*TESTO DELLA PAGINA*
▬▬▬▬▬▬

Il logo degli Oakland Oaks tra il 1967 e il 1969

Il logo degli Oakland Oaks tra il 1967 e il 1969

In questo appuntamento la nostra attenzione si focalizza su un team che ha militato per tutti i 9 anni nella lega tra successi, disfatte e tanti problemi economici con un unico comune denominatore, la capacità di individuare nuovi talenti. La storia inizia nel febbraio del 1967 quando Pat Boone, famoso cantante e attore del periodo decise di fondare gli Oakland Americans, nome ben presto modificato in Oaks prendendo spunto da una vecchia squadra di baseball locale. La franchigia si insediò nella baia sfidando apertamente i San Francisco Warriors perché propose un ingaggio a Rick Barry, giocatore a libro paga degli Warriors e reduce ad appena 22 anni dalla migliore stagione in carriera a 35.6 punti segnati di media in NBA: un’ala tra le più produttive che abbiano mai calcato un parquet, un ottimo tiratore con tanti movimenti offensivi nel suo repertorio, eccellente anche in costruzione di gioco vista la superba visione e le doti di passatore, ma sopratutto un giocatore mentalmente duro, un combattente sempre competitivo. Barry tentennò visto il contratto a tanti zero proposto, in aggiunta al 15% della proprietà della franchigia, mentre gli Warriors dal canto loro non pareggiarono l’offerta e quando Bruce Hale, suocero di Barry e suo ex allenatore all’University of Miami, fu preso come coach degli Oaks, Rick non ebbe più ripensamenti ed accettò l’offerta. Gli Warriors immediatamente portarono la vicenda in tribunale e la corte della California stabilì che San Francisco deteneva i diritti su Barry almeno per la stagione in corso.

▬▬▬▬▬▬

*DATI FORNITI*
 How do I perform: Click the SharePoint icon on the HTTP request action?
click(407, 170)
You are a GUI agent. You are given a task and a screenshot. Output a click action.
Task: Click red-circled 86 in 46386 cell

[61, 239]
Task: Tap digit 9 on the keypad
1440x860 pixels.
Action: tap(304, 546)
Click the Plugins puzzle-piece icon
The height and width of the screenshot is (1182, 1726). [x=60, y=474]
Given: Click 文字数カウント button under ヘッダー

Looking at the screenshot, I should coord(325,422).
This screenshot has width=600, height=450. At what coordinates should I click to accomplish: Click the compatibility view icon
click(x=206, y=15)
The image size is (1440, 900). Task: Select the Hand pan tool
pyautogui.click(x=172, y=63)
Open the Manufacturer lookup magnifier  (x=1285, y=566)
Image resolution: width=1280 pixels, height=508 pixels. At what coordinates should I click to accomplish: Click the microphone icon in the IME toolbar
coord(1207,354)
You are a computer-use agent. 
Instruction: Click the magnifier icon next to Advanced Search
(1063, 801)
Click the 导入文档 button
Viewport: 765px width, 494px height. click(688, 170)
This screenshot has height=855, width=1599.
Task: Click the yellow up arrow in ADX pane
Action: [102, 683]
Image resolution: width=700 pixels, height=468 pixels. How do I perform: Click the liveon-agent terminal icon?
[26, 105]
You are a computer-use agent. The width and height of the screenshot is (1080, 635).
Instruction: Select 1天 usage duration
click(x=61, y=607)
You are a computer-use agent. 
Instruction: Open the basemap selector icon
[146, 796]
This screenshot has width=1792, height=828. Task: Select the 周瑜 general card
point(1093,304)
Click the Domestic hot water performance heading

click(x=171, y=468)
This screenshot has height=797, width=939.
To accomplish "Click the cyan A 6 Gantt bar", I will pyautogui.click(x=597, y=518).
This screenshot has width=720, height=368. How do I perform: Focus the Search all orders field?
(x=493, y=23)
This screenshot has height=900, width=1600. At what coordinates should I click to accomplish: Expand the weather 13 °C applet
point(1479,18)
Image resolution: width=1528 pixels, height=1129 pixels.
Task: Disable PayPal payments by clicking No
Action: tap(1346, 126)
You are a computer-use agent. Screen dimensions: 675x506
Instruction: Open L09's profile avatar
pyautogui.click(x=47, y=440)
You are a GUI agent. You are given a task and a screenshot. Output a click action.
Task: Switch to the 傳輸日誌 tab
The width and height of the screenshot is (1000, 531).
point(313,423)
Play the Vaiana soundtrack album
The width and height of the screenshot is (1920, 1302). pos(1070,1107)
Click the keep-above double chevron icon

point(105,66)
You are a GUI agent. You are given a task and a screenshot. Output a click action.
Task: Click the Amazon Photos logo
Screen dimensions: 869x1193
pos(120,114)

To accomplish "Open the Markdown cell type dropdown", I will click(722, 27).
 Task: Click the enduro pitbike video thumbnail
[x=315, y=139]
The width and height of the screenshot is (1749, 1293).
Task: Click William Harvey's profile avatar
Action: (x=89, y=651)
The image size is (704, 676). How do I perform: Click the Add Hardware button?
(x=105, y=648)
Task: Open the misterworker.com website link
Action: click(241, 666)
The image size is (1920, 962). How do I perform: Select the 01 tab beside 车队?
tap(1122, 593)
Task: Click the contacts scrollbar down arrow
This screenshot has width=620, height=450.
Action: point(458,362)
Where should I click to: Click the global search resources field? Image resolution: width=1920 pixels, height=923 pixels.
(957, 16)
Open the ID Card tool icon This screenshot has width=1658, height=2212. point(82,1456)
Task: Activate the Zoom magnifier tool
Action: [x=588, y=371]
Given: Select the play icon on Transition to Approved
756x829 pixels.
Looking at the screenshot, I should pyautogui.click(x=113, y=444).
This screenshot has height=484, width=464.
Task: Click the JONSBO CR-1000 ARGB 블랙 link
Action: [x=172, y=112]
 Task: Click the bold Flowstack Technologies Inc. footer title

▬▬▬▬▬▬

*COMPITI RICHIESTI*
(1) Nel testo sugli Oakland Oaks, chi fondò la squadra nel febbraio del 1967?
(2) Traduci in inglese questa frase del testo sugli Oakland Oaks: "Gli Warriors immediatamente portarono la vicenda in tribunale e la corte della California stabilì che San Francisco deteneva i diritti su Barry almeno per la stagione in corso."
(3) Riscrivi come elenco puntato il paragrafo del testo sugli Oakland Oaks che inizia con "In questo appuntamento la nostra attenzione", conservandone i fatti principali.

*LE RISPOSTE*
(1) Pat Boone, famoso cantante e attore del periodo.

(2) The Warriors immediately took the matter to court, and the California court ruled that San Francisco held the rights to Barry at least for the current season.

(3)
- Squadra presente per tutti i 9 anni della lega, tra successi, disfatte e problemi economici, accomunati dalla capacità di individuare nuovi talenti.
- Febbraio 1967: il cantante e attore Pat Boone fonda gli Oakland Americans, presto rinominati Oaks sul modello di una vecchia squadra di baseball locale.
- La franchigia sfida i San Francisco Warriors proponendo un ingaggio a Rick Barry. Barry era un'ala dei Warriors che, a 22 anni, veniva dalla migliore stagione in carriera con 35.6 punti di media in NBA. Era ottimo tiratore e passatore, mentalmente duro e sempre competitivo.
- Barry tentenna davanti a un contratto molto ricco, con in più il 15% della proprietà della franchigia. I Warriors non pareggiano l'offerta.
- Quando Bruce Hale, suocero di Barry e suo ex allenatore all'University of Miami, diventa coach degli Oaks, Barry accetta.
- I Warriors portano la vicenda in tribunale. La corte della California stabilisce che San Francisco detiene i diritti su Barry almeno per la stagione in corso.